Serendipitous Dem Friends of Angelo

Barack Obama made this a campaign issue, so let's follow through, hmm Barack. Apparently there is a loophole you can drive a truck through in Senate disclosure requirements. Hmm, according to The Politico, the last time Congress visited these rules home purchases did not seem to be an opportunity for undue influence. Well, that has certainly changed, hasn't it Ba-rezko-rezko-rezko-rack o-bama.

Dick Armey, WSJ:
Campaigning in Lancaster, Pa., on March 31, Sen. Barack Obama blamed Countrywide's CEO for "infecting the economy and helping to create a home foreclosure crisis." Yet Rep. Barney Frank (D., Mass.) and Mr. Dodd have crafted a bill to provide $300 billion in new taxpayer loan guarantees to Countrywide and others. The bill will allow troubled financial institutions to foist the riskiest mortgages in their portfolios onto the Federal Housing Administration (FHA) -- ultimately putting the American taxpayer on the hook for their bad bets.
The bill also rewards Barack Obama's radical political ally, Acorn, which has been involved in vote fraud by the way, giving them dibs on monies for housing, an invitation to corruption.

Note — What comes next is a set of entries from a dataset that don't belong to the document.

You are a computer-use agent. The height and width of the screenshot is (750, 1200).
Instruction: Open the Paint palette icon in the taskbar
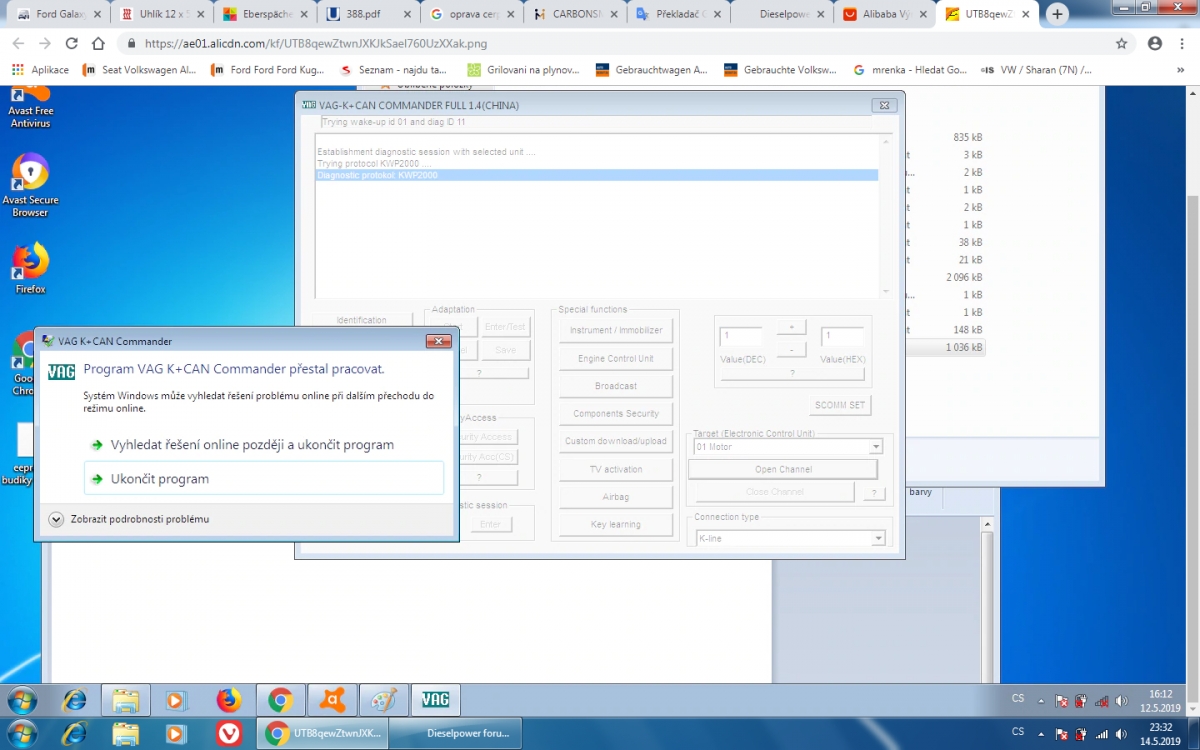[x=384, y=700]
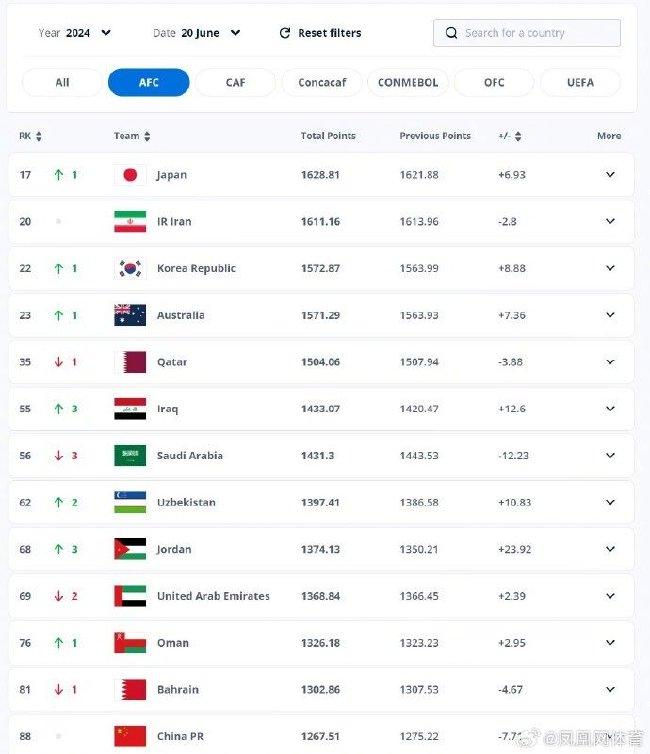
Task: Click the Australia flag icon
Action: click(130, 315)
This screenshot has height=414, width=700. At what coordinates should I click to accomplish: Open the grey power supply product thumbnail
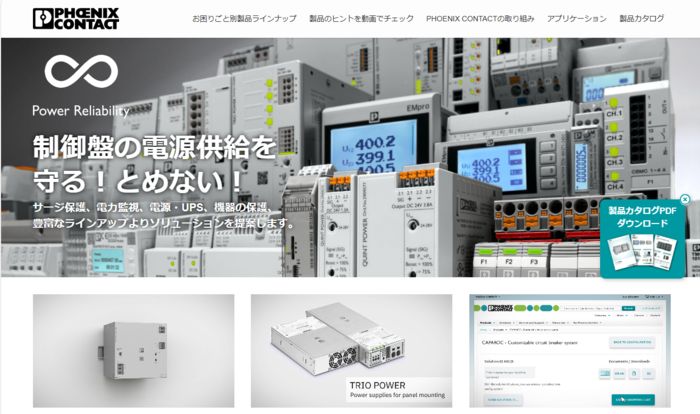(133, 350)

Front page Fargo Forum today, above the fold in the print edition, "Panel reviews Conrad loans: Senator says he talked to CEO by "serendipity". After all, any one calls a CEO when they want a loan, right?

Count the folks in Fargo as skeptical. This in a place that is concerned about drivers being blinded by new digital billboards downtown, the other front page story. The Forum/AP:
WASHINGTON – The Senate Ethics Committee is looking into special loans to Sen. Kent Conrad, who said Tuesday he happened to talk to an executive of Countrywide Financial Corp. “by serendipity” and not because he wanted a preferential treatment.

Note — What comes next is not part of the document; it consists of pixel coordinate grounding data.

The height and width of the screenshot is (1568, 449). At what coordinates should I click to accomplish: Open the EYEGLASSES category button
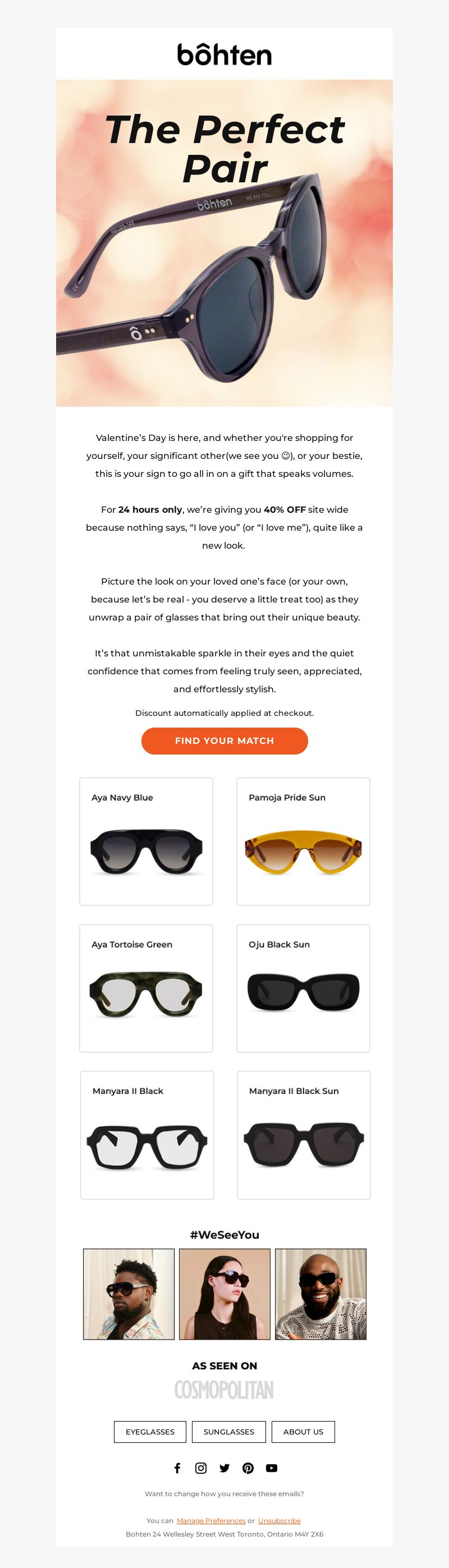(x=150, y=1432)
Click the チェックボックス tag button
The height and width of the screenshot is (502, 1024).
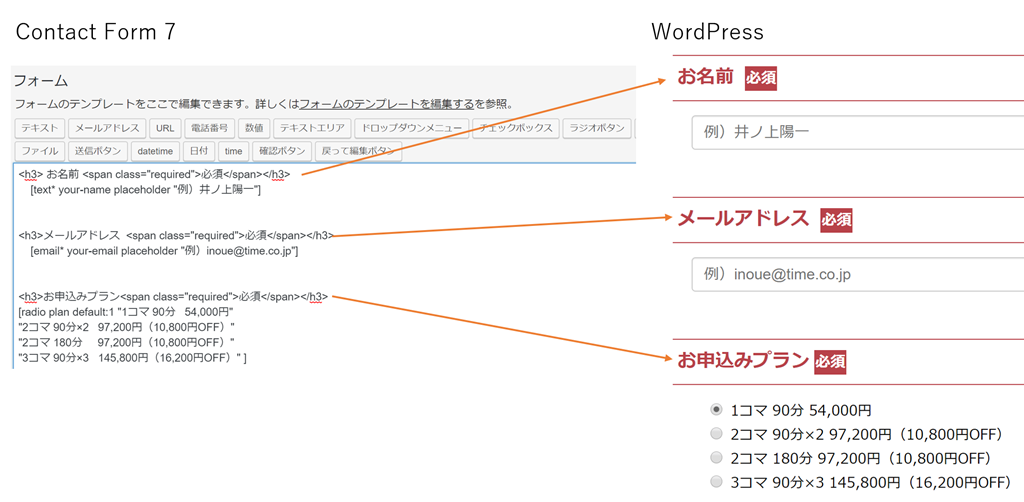coord(515,128)
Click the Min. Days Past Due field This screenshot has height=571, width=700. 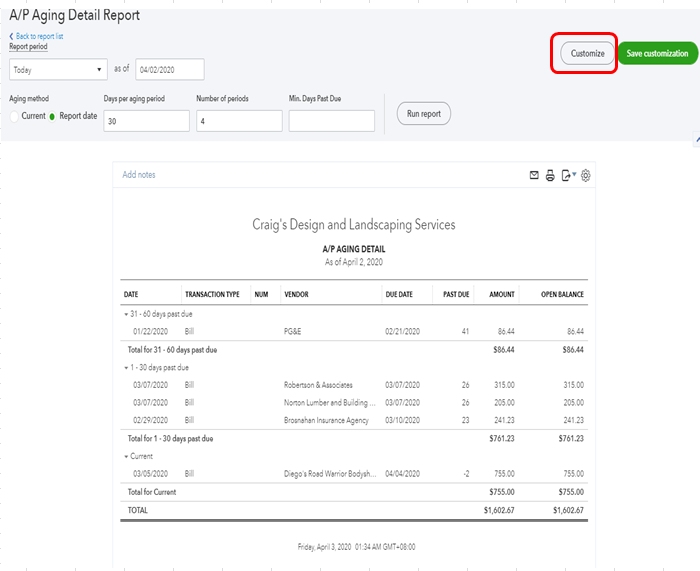331,120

The Ethics Committee is looking into charges by a non-government watchdog group, Citizens for Responsibility and Ethics in Washington, that the special loans to Conrad, D-N.D., the Senate Budget Committee chairman, and Sen. Christopher J. Dodd, D-Conn., the Senate Banking Committee chairman, violated Senate rules on gifts that forbid knowingly accepting a loan on terms more favorable than those available to the general public.

The revelations that Dodd and Conrad got cut-rate mortgages through a VIP program for friends of Countrywide CEO Angelo Mozilo have muddled Democrats’ message as they push to complete a massive foreclosure rescue package before Congress breaks for a weeklong July 4 recess.

Conrad has acknowledged that he spoke to Mozilo by telephone when he was looking for a mortgage to purchase a vacation home in Bethany Beach, Del.

He said Tuesday that he hadn’t called Mozilo himself, but happened to talk to him because the Countrywide executive had been visiting his friend Jim Johnson when Conrad phoned looking for advice on home loans.

Johnson, the former Fannie Mae CEO, resigned from Barack Obama’s campaign last week after it was revealed that he, too, got a special deal on a Countrywide mortgage.

“I had no reason to believe, and I had no expectation, that I’d have any sweetheart deal,” Conrad said.
Riiiight.

P.S. I see Mick and I are on the same page.